[[ RECORDS SUPPLIED open ]]

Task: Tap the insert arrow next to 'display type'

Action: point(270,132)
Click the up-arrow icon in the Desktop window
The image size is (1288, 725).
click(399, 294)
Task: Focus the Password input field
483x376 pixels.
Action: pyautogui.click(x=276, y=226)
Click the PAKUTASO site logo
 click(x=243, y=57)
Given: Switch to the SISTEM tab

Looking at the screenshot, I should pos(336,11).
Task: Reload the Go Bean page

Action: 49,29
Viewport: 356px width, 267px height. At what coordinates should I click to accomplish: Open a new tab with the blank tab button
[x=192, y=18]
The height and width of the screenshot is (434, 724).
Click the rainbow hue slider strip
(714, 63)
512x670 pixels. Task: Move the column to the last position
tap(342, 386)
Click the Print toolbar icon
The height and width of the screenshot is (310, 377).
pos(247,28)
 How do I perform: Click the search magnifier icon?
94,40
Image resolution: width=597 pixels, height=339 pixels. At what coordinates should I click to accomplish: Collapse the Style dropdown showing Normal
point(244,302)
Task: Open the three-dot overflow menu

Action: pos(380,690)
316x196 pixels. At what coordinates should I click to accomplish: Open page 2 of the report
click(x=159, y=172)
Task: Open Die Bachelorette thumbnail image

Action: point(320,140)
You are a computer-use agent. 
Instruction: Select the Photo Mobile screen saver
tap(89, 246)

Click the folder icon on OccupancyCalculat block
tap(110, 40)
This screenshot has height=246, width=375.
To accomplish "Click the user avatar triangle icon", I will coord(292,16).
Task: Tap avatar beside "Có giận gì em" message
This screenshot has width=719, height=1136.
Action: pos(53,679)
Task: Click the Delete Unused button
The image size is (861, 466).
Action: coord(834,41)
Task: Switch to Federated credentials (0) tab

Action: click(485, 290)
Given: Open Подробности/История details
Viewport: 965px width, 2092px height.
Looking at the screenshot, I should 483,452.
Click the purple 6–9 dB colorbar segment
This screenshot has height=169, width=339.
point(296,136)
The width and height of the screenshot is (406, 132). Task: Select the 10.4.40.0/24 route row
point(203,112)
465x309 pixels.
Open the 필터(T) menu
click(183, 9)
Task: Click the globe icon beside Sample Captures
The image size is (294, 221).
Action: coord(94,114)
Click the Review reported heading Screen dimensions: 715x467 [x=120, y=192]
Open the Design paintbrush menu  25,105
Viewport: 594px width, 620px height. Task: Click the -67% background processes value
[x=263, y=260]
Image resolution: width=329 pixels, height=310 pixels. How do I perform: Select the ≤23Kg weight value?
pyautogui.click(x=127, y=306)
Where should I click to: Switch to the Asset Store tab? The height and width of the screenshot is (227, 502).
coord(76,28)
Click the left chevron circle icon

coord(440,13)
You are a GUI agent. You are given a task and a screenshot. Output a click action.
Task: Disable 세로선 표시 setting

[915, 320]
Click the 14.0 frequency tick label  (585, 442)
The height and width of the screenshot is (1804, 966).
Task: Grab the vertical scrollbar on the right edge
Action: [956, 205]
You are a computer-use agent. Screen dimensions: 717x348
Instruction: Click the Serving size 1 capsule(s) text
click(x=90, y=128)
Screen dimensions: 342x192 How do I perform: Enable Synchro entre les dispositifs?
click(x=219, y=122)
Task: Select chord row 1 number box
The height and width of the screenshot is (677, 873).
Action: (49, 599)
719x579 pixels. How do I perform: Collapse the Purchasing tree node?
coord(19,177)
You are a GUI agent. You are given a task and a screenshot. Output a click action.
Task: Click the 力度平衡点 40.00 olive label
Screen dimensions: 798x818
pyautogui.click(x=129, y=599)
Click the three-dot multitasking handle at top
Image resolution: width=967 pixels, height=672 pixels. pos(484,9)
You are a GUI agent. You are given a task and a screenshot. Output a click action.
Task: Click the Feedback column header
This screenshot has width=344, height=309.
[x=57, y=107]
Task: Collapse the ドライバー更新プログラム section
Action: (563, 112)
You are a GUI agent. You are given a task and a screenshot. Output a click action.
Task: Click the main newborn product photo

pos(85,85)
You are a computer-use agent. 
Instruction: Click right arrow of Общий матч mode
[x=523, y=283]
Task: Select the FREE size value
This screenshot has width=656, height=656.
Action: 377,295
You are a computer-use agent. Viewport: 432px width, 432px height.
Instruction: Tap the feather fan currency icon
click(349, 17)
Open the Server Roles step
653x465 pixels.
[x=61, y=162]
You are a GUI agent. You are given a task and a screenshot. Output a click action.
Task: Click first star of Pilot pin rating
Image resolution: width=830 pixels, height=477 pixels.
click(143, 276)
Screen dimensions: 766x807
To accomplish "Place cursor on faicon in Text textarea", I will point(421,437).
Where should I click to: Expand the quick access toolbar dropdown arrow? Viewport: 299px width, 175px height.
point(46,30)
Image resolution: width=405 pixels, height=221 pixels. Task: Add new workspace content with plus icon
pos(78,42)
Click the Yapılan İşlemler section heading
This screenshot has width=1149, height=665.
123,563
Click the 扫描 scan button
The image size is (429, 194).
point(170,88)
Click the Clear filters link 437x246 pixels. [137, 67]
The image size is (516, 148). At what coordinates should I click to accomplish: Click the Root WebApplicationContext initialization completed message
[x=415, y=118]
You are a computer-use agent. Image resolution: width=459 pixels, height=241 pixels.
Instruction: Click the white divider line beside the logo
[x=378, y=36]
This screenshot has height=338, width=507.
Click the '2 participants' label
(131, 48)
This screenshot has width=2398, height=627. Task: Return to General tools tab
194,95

[[ RECORDS SUPPLIED closed ]]

AIM OF THE TASK
Your response must contain all of the records, copied exactly.

TASK RESPONSE
Task: Tap the insert arrow next to 'display type'

Action: point(270,132)
Click the up-arrow icon in the Desktop window
The image size is (1288, 725).
click(399, 294)
Task: Focus the Password input field
483x376 pixels.
Action: pyautogui.click(x=276, y=226)
Click the PAKUTASO site logo
 click(x=243, y=57)
Given: Switch to the SISTEM tab

Looking at the screenshot, I should pos(336,11).
Task: Reload the Go Bean page

Action: 49,29
Viewport: 356px width, 267px height. At what coordinates should I click to accomplish: Open a new tab with the blank tab button
[x=192, y=18]
The height and width of the screenshot is (434, 724).
Click the rainbow hue slider strip
(714, 63)
512x670 pixels. Task: Move the column to the last position
tap(342, 386)
Click the Print toolbar icon
The height and width of the screenshot is (310, 377).
pos(247,28)
 How do I perform: Click the search magnifier icon?
94,40
Image resolution: width=597 pixels, height=339 pixels. At what coordinates should I click to accomplish: Collapse the Style dropdown showing Normal
point(244,302)
Task: Open the three-dot overflow menu

Action: pos(380,690)
316x196 pixels. At what coordinates should I click to accomplish: Open page 2 of the report
click(x=159, y=172)
Task: Open Die Bachelorette thumbnail image

Action: point(320,140)
You are a computer-use agent. 
Instruction: Select the Photo Mobile screen saver
tap(89, 246)

Click the folder icon on OccupancyCalculat block
tap(110, 40)
This screenshot has height=246, width=375.
To accomplish "Click the user avatar triangle icon", I will coord(292,16).
Task: Tap avatar beside "Có giận gì em" message
This screenshot has width=719, height=1136.
Action: pos(53,679)
Task: Click the Delete Unused button
The image size is (861, 466).
Action: coord(834,41)
Task: Switch to Federated credentials (0) tab

Action: click(485, 290)
Given: Open Подробности/История details
Viewport: 965px width, 2092px height.
Looking at the screenshot, I should 483,452.
Click the purple 6–9 dB colorbar segment
This screenshot has height=169, width=339.
point(296,136)
The width and height of the screenshot is (406, 132). Task: Select the 10.4.40.0/24 route row
point(203,112)
465x309 pixels.
Open the 필터(T) menu
click(183, 9)
Task: Click the globe icon beside Sample Captures
The image size is (294, 221).
Action: coord(94,114)
Click the Review reported heading Screen dimensions: 715x467 [x=120, y=192]
Open the Design paintbrush menu  25,105
Viewport: 594px width, 620px height. Task: Click the -67% background processes value
[x=263, y=260]
Image resolution: width=329 pixels, height=310 pixels. How do I perform: Select the ≤23Kg weight value?
pyautogui.click(x=127, y=306)
Where should I click to: Switch to the Asset Store tab? The height and width of the screenshot is (227, 502).
coord(76,28)
Click the left chevron circle icon

coord(440,13)
You are a GUI agent. You are given a task and a screenshot. Output a click action.
Task: Disable 세로선 표시 setting

[915, 320]
Click the 14.0 frequency tick label  (585, 442)
The height and width of the screenshot is (1804, 966).
Task: Grab the vertical scrollbar on the right edge
Action: [956, 205]
You are a computer-use agent. Screen dimensions: 717x348
Instruction: Click the Serving size 1 capsule(s) text
click(x=90, y=128)
Screen dimensions: 342x192 How do I perform: Enable Synchro entre les dispositifs?
click(x=219, y=122)
Task: Select chord row 1 number box
The height and width of the screenshot is (677, 873).
Action: (49, 599)
719x579 pixels. How do I perform: Collapse the Purchasing tree node?
coord(19,177)
You are a GUI agent. You are given a task and a screenshot. Output a click action.
Task: Click the 力度平衡点 40.00 olive label
Screen dimensions: 798x818
pyautogui.click(x=129, y=599)
Click the three-dot multitasking handle at top
Image resolution: width=967 pixels, height=672 pixels. pos(484,9)
You are a GUI agent. You are given a task and a screenshot. Output a click action.
Task: Click the Feedback column header
This screenshot has width=344, height=309.
[x=57, y=107]
Task: Collapse the ドライバー更新プログラム section
Action: (563, 112)
You are a GUI agent. You are given a task and a screenshot. Output a click action.
Task: Click the main newborn product photo

pos(85,85)
You are a computer-use agent. 
Instruction: Click right arrow of Общий матч mode
[x=523, y=283]
Task: Select the FREE size value
This screenshot has width=656, height=656.
Action: 377,295
You are a computer-use agent. Viewport: 432px width, 432px height.
Instruction: Tap the feather fan currency icon
click(349, 17)
Open the Server Roles step
653x465 pixels.
[x=61, y=162]
You are a GUI agent. You are given a task and a screenshot. Output a click action.
Task: Click first star of Pilot pin rating
Image resolution: width=830 pixels, height=477 pixels.
click(143, 276)
Screen dimensions: 766x807
To accomplish "Place cursor on faicon in Text textarea", I will point(421,437).
Where should I click to: Expand the quick access toolbar dropdown arrow? Viewport: 299px width, 175px height.
point(46,30)
Image resolution: width=405 pixels, height=221 pixels. Task: Add new workspace content with plus icon
pos(78,42)
Click the Yapılan İşlemler section heading
This screenshot has width=1149, height=665.
123,563
Click the 扫描 scan button
The image size is (429, 194).
point(170,88)
Click the Clear filters link 437x246 pixels. [137, 67]
The image size is (516, 148). At what coordinates should I click to accomplish: Click the Root WebApplicationContext initialization completed message
[x=415, y=118]
You are a computer-use agent. Image resolution: width=459 pixels, height=241 pixels.
Instruction: Click the white divider line beside the logo
[x=378, y=36]
This screenshot has height=338, width=507.
Click the '2 participants' label
(131, 48)
This screenshot has width=2398, height=627. Task: Return to General tools tab
194,95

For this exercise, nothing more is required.